The experimental workflow architecture implemented on the Swiss Cat+ West hub platform is divided into two main parts: the synthesis platform for automated chemical reactions and the analytical platform equipped with instrumentation provided primarily by two major suppliers: Agilent17 and Bruker.18 This setup facilitates the generation of harmonized datasets between analytical techniques by reducing variability and promoting data standardization. Agilent and Bruker instruments are indicated with different dashed box styles: long dashes for Agilent and alternating dot-dash lines for Bruker, as shown in the workflow in Fig. 1. All intermediate and final data products are stored in structured formats depending on the analytical method and instrument: the Allotrope Simple Model19-JavaScript Object Notation (ASM-JSON), JSON or Extensible Markup Language (XML)20 format. These formats support automated data integration, reproducibility, and downstream machine learning applications.

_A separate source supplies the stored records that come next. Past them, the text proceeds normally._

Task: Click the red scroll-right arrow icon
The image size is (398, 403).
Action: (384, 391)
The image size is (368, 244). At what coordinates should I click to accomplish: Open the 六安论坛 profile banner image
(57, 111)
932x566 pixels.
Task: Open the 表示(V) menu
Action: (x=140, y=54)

The proposed architecture is designed as a modular, end-to-end digital workflow, where each system component communicates through standardized metadata schemes. It implements a fully digitized and reproducible platform for automated chemical discovery that captures the complete experimental context, including negative results, branching decisions, and intermediate steps such as solvent changes or evaporation. Through the development of HT-CHEMBORD, the Swiss Cat+ West hub addresses key challenges in standardization and reproducibility faced in modern chemical research. Beyond accelerating discovery, the system provides the groundwork for autonomous experimentation and predictive synthesis through data-driven approaches. The workflow begins with the digital initialization of the project through a Human–Computer Interface (HCI).21 This interface enables structured input of sample and batch metadata, which are formatted and stored in a standardized JSON format. This metadata includes reaction conditions, reagents structures and batch identifiers, ensuring traceability and data integrity across all stages of experimentation.
Following metadata registration, compound synthesis is carried out using the Chemspeed automated platforms (2 Swing XL into Gloveboxes),22 which enables parallel, programmable chemical synthesis under controlled conditions (e.g., temperature, pressure, light frequency, shaking, stirring). These programmable parameters are essential to reproduce experimental conditions across different reaction campaigns. In addition, the use of such parameters facilitates the establishment of structure–property relationships. Reaction conditions, yields, and other synthesis-related parameters are automatically logged using the ArkSuite software,23 which generates structured synthesis data in JSON format. This file serves as the entry point for the subsequent analytical characterization pipeline.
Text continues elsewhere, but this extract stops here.